# different number of molts



## wuwu (Aug 8, 2006)

are orchids the only species where females take 8 molts to reach adulthood, while males only take 6? it seems like in most species, it takes 7 for the males.


----------



## yen_saw (Aug 8, 2006)

John, i could be wrong but i have counted only 7 molt for the female and only 5 for male to reach adulthood. I will count the number of molt on the new generation again. Anyway, most praying mantis have go through 7 molts (female) and 6 molts (male), but B. Mendica needs like 8 molts to reach adulthood.


----------



## wuwu (Aug 8, 2006)

really??? ok, this changes everything. can anyone confirm?


----------



## yen_saw (Aug 8, 2006)

Just had a chnace to look at my data collection log, female actually have 8 molts, the 2nd and 3rd molt happened so soon (12 days!) that my memory failed me. Hopefully i can photograph all the molts this time.


----------



## wuwu (Aug 8, 2006)

what about the males? did you remember that info wrong also? all the sources i've read say they take 6 molts. if they only take 5 molts, that means my males are one molt away from adulthood, yikes!


----------



## jonpat83 (Aug 8, 2006)

I think Theopropus elegans may be the same as orchids, my little male has matured when he is less than half the size of the females who have 3 moults to go!


----------



## yen_saw (Aug 8, 2006)

John, the male go through 6 molts. But it took a shorter time for male subadult to turn into adult compares to the female.
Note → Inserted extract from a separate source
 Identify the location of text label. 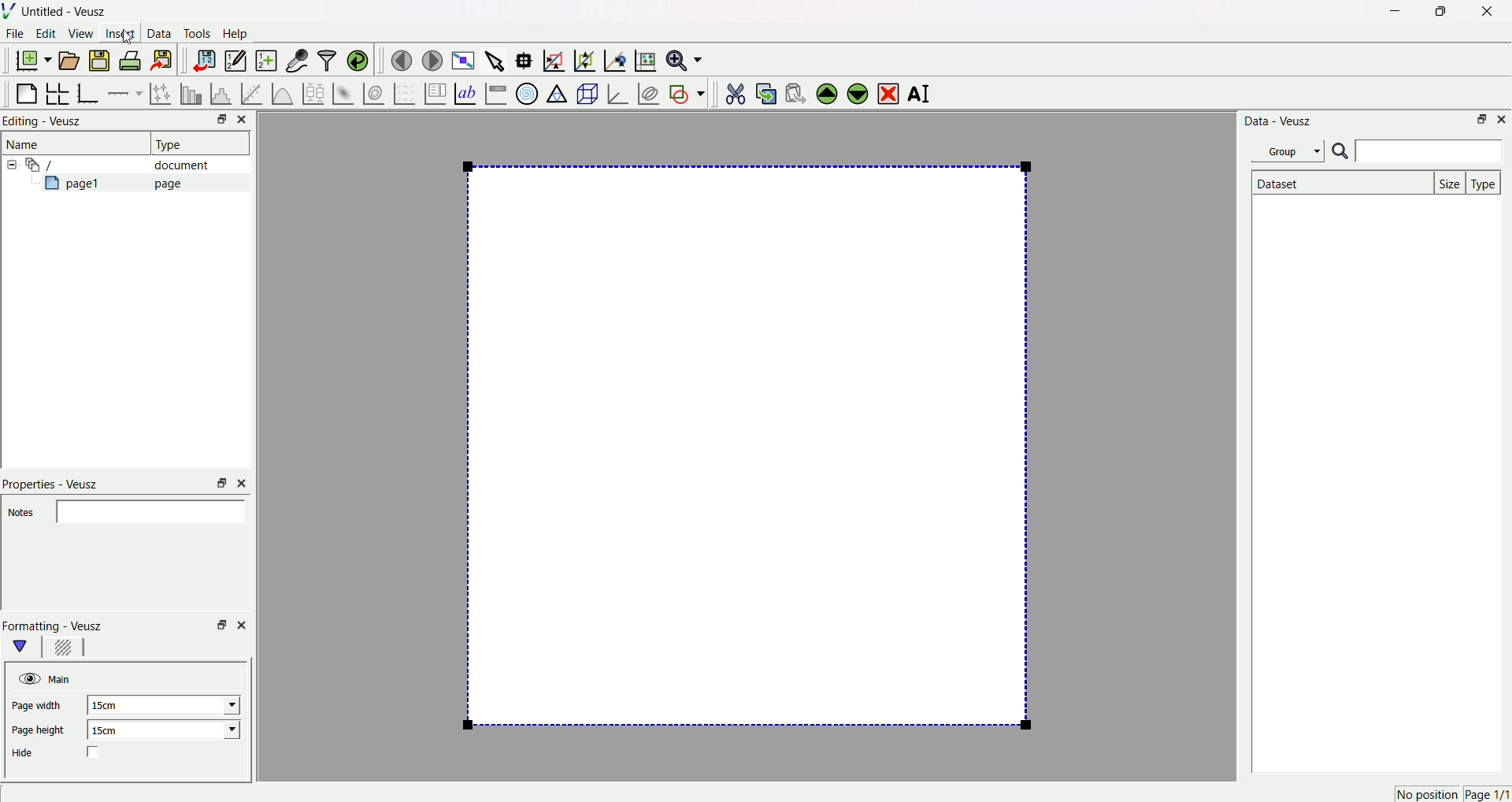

All 5 of my female orchid mantis took 20 - 24 days before turning into adult.


----------



## Johnald Chaffinch (Aug 24, 2006)

my male orchid's just turned adult today and my female has just turned sub-adult today. i'm just wondering how long do male orchids live as an adult? am i likely to be able to mate them?


----------



## wuwu (Aug 24, 2006)

i believe they live around 2 months.


----------



## yen_saw (Aug 25, 2006)

You still have time, your adult male will be probably 1.5-2 month old before you could pair him up with the female as you need to wait for a good 3-4 weeks for the female to get ready. I have one male last year live for 4 months (never mated). This year, one of my male molted into adult on 19th April and he just died last week. He mated with 4 different female numerous time. I have heard that an old adult male orchid (over one month) is not good for breeding but i have no problem with it so far. Providing the correct food is more crucial IMO.


----------